Sous Ozempic ou Wegovy : pourquoi les protéines deviennent essentielles

Résumé

Ozempic et Wegovy font maigrir vite — mais une partie des kilos perdus est du muscle, pas de la graisse : souvent autour d’un quart du poids perdu, parfois plus. Les protéines aident à préserver ce muscle. Le piège : le traitement coupe l’appétit au moment précis où il faudrait en manger davantage. La solution tient en trois idées : viser 1,2 à 1,6 g/kg de protéines par jour, les manger en premier (au besoin sous forme liquide comme la whey), et bouger — le muscle ne se garde pas sans un minimum de renforcement. Rien ici ne remplace le suivi de votre médecin.
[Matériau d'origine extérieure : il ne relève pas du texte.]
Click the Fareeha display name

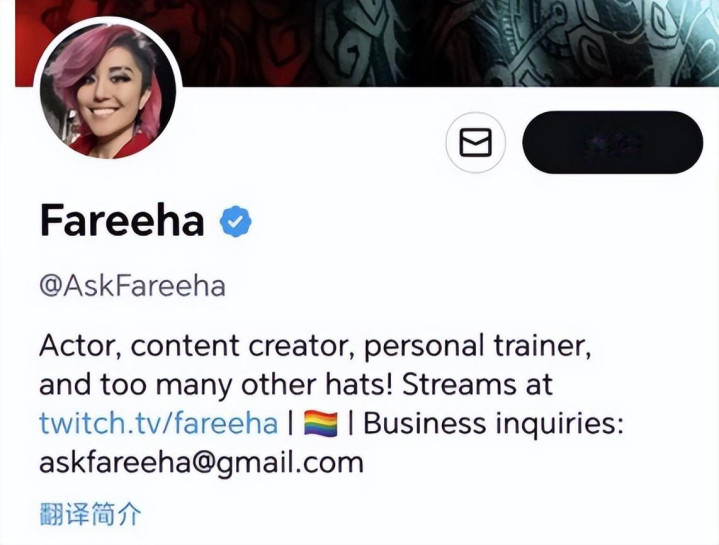122,221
Assiette riche en protéines (œufs, poisson, skyr) illustrant l'alimentation à privilégier sous Ozempic ou Wegovy
Sous coupe-faim, chaque bouchée compte davantage : les protéines passent en priorité (illustration).
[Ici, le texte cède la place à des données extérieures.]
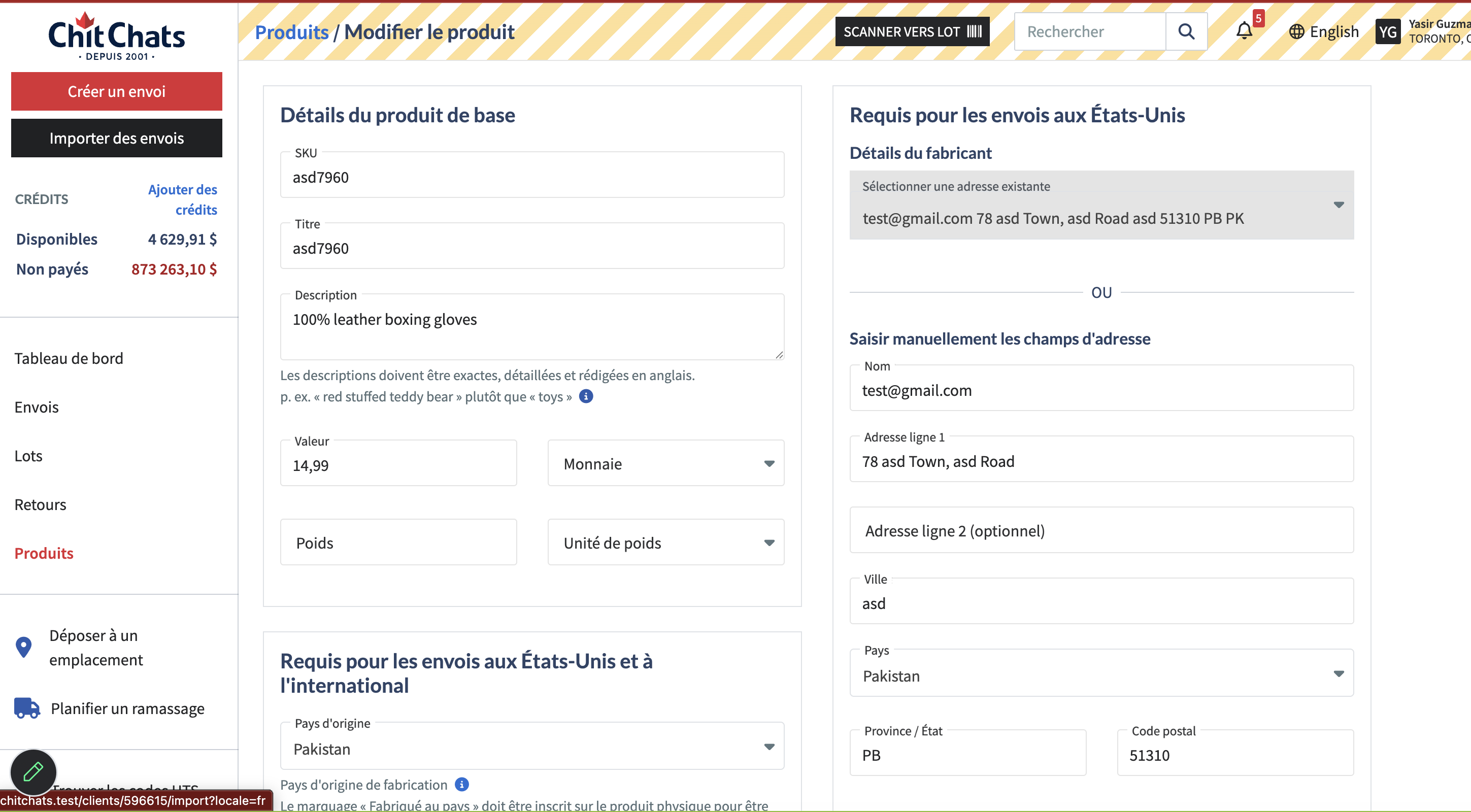Click the notification bell icon

pyautogui.click(x=1244, y=31)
Ozempic et Wegovy — deux noms pour une même molécule, le sémaglutide — ont changé la donne de la perte de poids. Ils appartiennent à la famille des agonistes du GLP-1 (pour glucagon-like peptide-1), des traitements d’abord conçus pour le diabète de type 2 puis utilisés dans la gestion du poids, aux côtés de molécules apparentées comme le tirzépatide (Mounjaro). Dans le grand essai de référence, les personnes traitées par sémaglutide ont perdu en moyenne près de 15 % de leur poids en un peu plus d’un an[1]. Mais derrière ce chiffre spectaculaire se cache une question que la balance ne pose jamais : ces kilos, d’où viennent-ils exactement ?
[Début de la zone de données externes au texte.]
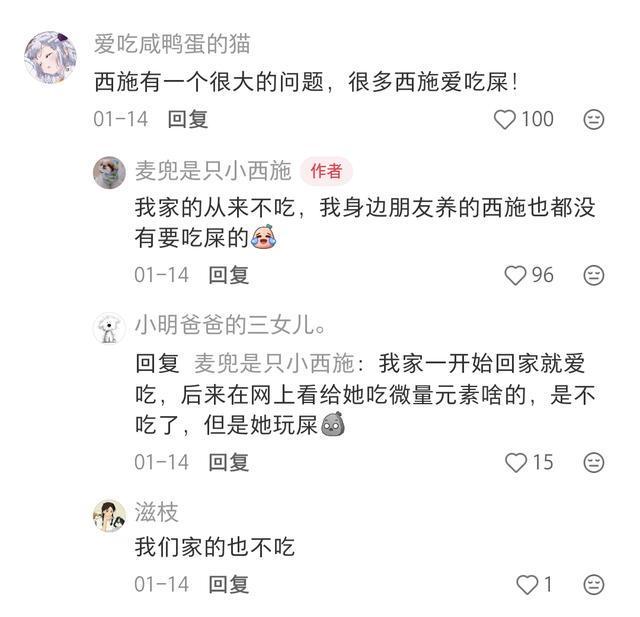Open username 滋枝
640x617 pixels.
pyautogui.click(x=156, y=513)
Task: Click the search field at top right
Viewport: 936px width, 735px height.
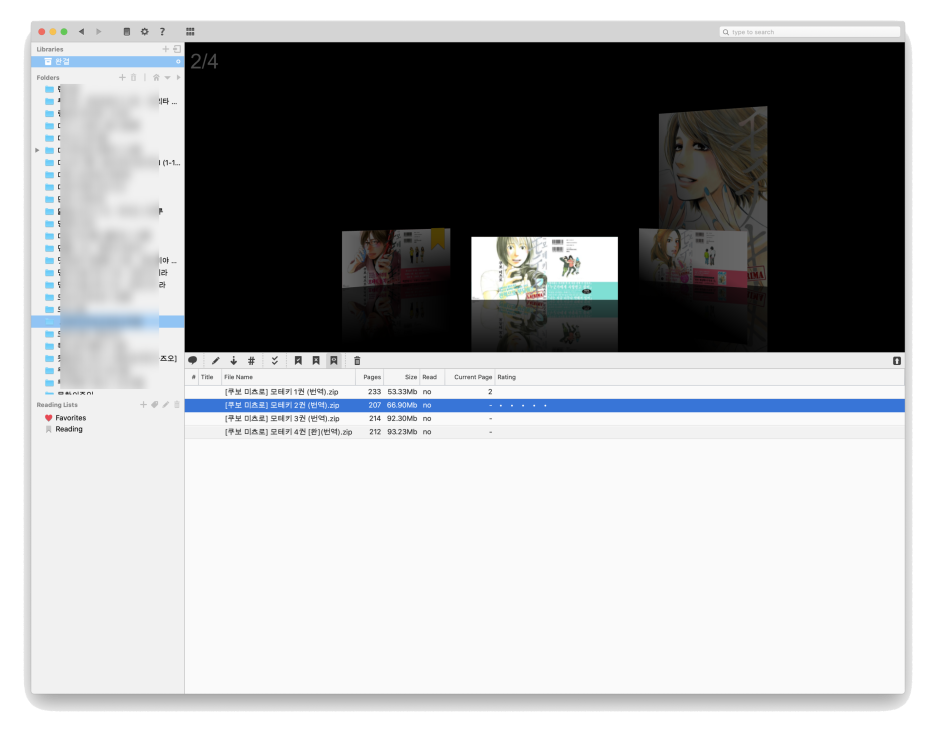Action: tap(810, 32)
Une partie n’est pas de la graisse, mais du muscle. Et c’est précisément pour cette raison que les protéines, longtemps reléguées au rayon des sportifs, deviennent un sujet central pour toute personne sous ce type de traitement. Cet article explique pourquoi, combien viser, et surtout comment y arriver quand le médicament vous coupe l’appétit. Une précision d’emblée : Ozempic et Wegovy sont des médicaments prescrits et suivis par un médecin, dans le cadre d’une prise en charge globale. Rien de ce qui suit ne remplace cet avis, et aucun aliment ni complément ne prévient, ne traite ou ne guérit une maladie.

Ce que la balance ne montre pas : une partie des kilos est du muscle

Maigrir, ce n’est pas seulement perdre de la graisse

Quand on perd du poids — quelle que soit la méthode —, on ne perd jamais que de la graisse. Une part de masse maigre (le muscle, mais aussi l’eau et d’autres tissus) part avec. Avec les agonistes du GLP-1, la perte est si rapide et si importante que cette part de muscle devient impossible à ignorer. Les études qui mesurent la composition du corps, et non le seul poids, sont formelles sur ce point[2].

Combien, au juste ? Les analyses convergent vers un ordre de grandeur : la masse maigre représente en général de 15 à 40 % des kilos perdus sous ces traitements[3][6]. Une revue résume l’enjeu d’une formule marquante : la perte de muscle observée peut équivaloir à une décennie ou plus de vieillissement musculaire, condensée en quelques mois[4].

15–40 % des kilos perdus sont de la masse maigre, pas de la graisse. C’est la fourchette qui ressort des études de composition corporelle sous agoniste du GLP-1. Les traitements les plus puissants pour maigrir sont aussi ceux qui épargnent le moins le muscle. Source : revue et méta-analyse en réseau, Metabolism (2024) ; revue, Current Nutrition Reports (2025)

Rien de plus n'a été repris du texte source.